The map above shows the first problem: the Peak District National Park, shaded in green. To the west lies the Stagecoach Manchester company, and to the east is Barnsley, Sheffield and Chesterfield, with 555 square miles of sparsely populated countryside between the two. Manchester buses make it as far east as Glossop and Hayfield, whilst on the other side there are services as far west as Holmfirth, Peniston [sic], Stocksbridge and Matlock. When I was about 16, a friend and I cycled from Hadfield to Holmfirth, over the Woodhead Pass – or as I prefer to think of it, Royston Vasey to Last of the Summer Wine. It's pretty desolate moorland with nary a soul for miles.
Back in 2005 when I was idly musing on the internet, there was actually a way across. Stagecoach East Midlands, as the Chesterfield operations were then known, operated a Saturday only service 373 from Glossop over Snake Pass to Ladybower Reservoir, from where it was possible to change onto service 274 to Sheffield. Both services are today operated by TM Travel, under contract to Derbyshire County Council, so of no use to me now.

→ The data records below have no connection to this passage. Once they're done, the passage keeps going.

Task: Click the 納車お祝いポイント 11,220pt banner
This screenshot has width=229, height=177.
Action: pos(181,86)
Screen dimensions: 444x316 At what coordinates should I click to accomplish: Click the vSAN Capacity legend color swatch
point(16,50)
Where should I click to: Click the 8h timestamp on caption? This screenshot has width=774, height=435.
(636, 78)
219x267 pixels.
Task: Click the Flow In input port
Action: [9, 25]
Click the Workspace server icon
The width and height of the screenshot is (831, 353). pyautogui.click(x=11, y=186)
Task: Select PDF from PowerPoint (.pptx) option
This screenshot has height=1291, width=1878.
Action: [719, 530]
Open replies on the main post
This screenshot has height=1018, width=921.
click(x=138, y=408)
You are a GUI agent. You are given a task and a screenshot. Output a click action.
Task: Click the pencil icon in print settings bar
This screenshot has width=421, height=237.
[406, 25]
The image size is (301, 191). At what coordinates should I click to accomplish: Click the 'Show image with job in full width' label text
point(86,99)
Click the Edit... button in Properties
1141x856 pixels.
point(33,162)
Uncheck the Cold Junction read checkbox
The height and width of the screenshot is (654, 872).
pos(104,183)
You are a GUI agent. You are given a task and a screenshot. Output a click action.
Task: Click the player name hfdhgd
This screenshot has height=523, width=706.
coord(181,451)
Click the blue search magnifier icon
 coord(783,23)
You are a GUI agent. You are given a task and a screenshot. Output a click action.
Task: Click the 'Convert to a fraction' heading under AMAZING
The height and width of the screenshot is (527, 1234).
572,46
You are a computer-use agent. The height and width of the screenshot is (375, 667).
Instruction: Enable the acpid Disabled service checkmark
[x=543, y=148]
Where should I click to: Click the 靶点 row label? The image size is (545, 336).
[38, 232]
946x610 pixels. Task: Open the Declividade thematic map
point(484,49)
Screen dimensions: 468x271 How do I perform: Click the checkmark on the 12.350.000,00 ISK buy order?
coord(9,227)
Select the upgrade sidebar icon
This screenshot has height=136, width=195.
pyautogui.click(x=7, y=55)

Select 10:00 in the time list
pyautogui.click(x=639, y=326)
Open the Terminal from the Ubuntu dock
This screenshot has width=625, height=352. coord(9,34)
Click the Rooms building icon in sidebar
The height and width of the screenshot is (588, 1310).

This other map shows my second problem: getting from Grantham to Peterborough. Lincolnshire services run as far south as Grantham and Boston, but Cambridgeshire services only reach as far north as Spalding and Market Deeping. Lincolnshire RoadCar, the company that was bought by Stagecoach in 2005, has at times operated into Peterborough, and even had a depot in Grantham – but alas no more. Today, services in this part of Lincolnshire are in the hands of Centrebus, Brylaine, and the wonderfully idiosyncratic Delaine.
Thankfully, I've one solution that will solve both problems: for these small sections of route, I'm going to catch the train. Specifically, the Stagecoach franchise East Midlands Trains which operates both Stockport–Sheffield (44 minutes journey time) and Grantham–Peterborough (34 mins). It's not an ideal solution, but hopefully you'll agree that it's in the spirit of the challenge.